Task instructions: Gather all lines in the entries below that include the word "agent".

[[ Given records, beginning ]]

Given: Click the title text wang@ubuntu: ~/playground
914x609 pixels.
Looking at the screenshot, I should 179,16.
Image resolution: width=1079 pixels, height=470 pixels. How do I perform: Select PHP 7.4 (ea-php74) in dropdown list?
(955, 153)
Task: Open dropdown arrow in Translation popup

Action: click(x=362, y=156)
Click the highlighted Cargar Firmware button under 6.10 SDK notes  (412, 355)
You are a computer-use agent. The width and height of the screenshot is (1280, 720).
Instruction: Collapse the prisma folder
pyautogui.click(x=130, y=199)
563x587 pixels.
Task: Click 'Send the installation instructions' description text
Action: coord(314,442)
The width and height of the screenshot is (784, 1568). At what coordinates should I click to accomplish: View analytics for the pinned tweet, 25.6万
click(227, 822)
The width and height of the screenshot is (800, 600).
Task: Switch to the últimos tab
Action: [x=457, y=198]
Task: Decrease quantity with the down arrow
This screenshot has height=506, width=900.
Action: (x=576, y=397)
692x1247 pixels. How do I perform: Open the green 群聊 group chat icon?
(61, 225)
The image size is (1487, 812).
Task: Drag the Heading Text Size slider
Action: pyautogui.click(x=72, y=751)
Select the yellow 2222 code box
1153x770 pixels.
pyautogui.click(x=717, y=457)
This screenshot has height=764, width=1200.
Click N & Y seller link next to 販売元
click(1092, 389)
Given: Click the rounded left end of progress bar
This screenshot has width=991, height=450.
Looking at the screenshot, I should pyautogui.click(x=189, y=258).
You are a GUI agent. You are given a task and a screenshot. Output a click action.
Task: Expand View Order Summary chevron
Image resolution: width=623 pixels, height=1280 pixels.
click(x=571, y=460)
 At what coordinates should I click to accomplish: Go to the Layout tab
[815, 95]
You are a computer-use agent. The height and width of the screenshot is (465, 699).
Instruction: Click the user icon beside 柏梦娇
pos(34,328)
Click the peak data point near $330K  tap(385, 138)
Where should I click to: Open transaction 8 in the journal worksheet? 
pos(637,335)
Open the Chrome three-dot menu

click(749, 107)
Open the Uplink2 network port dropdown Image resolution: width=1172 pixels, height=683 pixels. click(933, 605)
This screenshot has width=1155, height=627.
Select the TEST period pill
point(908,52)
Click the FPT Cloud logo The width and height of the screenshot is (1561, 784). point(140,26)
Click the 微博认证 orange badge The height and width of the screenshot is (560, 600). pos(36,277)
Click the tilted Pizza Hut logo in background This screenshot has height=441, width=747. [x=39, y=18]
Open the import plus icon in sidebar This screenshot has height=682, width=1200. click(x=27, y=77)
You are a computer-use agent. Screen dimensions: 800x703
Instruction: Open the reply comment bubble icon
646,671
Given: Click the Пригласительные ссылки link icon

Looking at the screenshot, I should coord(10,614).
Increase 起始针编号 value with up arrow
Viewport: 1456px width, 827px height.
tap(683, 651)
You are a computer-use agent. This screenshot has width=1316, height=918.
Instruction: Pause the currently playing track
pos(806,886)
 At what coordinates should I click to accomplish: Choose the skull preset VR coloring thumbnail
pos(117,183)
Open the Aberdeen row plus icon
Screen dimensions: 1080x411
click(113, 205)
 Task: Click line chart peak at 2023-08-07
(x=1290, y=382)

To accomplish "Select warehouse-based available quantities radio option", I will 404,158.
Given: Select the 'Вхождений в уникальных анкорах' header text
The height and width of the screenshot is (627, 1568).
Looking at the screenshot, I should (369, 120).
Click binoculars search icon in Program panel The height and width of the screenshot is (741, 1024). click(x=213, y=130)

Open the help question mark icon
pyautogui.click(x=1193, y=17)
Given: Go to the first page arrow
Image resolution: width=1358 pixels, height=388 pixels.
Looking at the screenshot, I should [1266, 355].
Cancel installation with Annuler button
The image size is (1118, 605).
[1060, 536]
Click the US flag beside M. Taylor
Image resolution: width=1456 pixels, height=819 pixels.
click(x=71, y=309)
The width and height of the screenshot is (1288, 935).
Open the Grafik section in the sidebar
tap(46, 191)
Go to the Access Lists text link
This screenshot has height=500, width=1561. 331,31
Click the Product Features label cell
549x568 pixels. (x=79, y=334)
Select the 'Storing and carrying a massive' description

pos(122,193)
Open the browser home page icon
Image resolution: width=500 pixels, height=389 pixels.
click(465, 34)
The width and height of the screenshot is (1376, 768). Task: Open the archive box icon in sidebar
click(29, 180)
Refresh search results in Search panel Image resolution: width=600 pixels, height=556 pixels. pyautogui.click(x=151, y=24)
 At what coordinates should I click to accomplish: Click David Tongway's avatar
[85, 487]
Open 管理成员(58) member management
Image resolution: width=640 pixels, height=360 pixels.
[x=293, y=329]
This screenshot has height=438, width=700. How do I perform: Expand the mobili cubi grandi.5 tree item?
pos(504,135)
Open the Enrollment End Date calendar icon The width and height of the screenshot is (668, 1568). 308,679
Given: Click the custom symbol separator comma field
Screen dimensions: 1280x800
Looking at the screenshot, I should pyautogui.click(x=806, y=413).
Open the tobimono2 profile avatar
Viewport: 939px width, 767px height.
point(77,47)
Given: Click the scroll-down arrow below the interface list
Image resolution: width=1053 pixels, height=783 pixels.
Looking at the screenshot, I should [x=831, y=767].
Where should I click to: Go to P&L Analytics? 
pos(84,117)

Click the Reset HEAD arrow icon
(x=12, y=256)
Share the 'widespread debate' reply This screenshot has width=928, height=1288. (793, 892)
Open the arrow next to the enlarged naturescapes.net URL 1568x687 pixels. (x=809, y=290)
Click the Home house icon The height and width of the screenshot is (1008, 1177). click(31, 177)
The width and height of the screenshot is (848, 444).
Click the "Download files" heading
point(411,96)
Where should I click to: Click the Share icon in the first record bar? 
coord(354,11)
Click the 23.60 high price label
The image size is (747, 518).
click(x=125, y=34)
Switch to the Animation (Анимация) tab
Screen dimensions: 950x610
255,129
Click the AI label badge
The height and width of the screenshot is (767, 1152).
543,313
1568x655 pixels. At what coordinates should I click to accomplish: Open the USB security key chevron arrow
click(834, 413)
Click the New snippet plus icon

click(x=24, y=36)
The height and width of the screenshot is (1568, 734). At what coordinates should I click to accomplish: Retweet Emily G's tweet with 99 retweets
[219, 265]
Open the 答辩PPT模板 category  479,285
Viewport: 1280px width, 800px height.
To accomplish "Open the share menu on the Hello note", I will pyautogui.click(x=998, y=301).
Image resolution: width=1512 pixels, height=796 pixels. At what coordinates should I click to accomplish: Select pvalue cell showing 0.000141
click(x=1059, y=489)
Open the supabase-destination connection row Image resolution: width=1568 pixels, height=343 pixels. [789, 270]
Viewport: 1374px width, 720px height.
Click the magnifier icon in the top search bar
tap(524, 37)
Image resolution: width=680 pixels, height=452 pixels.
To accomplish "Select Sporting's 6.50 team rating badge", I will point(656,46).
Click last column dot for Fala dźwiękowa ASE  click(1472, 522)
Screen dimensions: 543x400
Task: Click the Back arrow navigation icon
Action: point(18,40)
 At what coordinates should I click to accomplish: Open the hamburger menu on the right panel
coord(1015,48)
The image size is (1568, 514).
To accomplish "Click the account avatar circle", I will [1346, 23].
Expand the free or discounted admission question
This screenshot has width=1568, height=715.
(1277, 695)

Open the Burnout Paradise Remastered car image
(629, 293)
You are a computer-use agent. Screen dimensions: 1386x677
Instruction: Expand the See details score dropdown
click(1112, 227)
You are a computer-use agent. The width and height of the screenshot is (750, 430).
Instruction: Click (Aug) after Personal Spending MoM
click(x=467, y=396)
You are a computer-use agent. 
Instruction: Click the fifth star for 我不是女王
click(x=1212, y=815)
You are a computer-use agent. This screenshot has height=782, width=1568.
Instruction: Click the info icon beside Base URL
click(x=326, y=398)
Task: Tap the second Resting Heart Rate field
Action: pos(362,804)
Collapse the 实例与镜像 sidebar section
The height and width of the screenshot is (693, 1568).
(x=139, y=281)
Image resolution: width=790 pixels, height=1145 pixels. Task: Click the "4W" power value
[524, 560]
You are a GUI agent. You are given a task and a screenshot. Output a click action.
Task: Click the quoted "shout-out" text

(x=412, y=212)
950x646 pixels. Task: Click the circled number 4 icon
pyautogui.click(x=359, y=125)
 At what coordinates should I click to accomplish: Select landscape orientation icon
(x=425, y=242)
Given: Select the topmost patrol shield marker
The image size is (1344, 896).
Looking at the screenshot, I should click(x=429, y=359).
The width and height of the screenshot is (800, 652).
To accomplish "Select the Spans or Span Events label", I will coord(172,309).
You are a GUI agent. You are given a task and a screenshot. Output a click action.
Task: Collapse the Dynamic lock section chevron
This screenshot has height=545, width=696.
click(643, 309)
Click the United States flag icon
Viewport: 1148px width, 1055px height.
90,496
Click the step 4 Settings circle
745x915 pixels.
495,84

[[ Given records, end ]]

Your response:
You are a computer-use agent. The width and height of the screenshot is (1280, 720).
You are a GUI agent. You are given a task and a screenshot. Output a click action.
You are a computer-use agent. The height and width of the screenshot is (465, 699).
You are a computer-use agent. Screen dimensions: 800x703
You are a computer-use agent. This screenshot has width=1316, height=918.
You are a computer-use agent. Screen dimensions: 1386x677
You are a computer-use agent. The width and height of the screenshot is (750, 430).
You are a computer-use agent. 
You are a computer-use agent. This screenshot has height=782, width=1568.
You are a GUI agent. You are given a task and a screenshot. Output a click action.
You are a GUI agent. You are given a task and a screenshot. Output a click action.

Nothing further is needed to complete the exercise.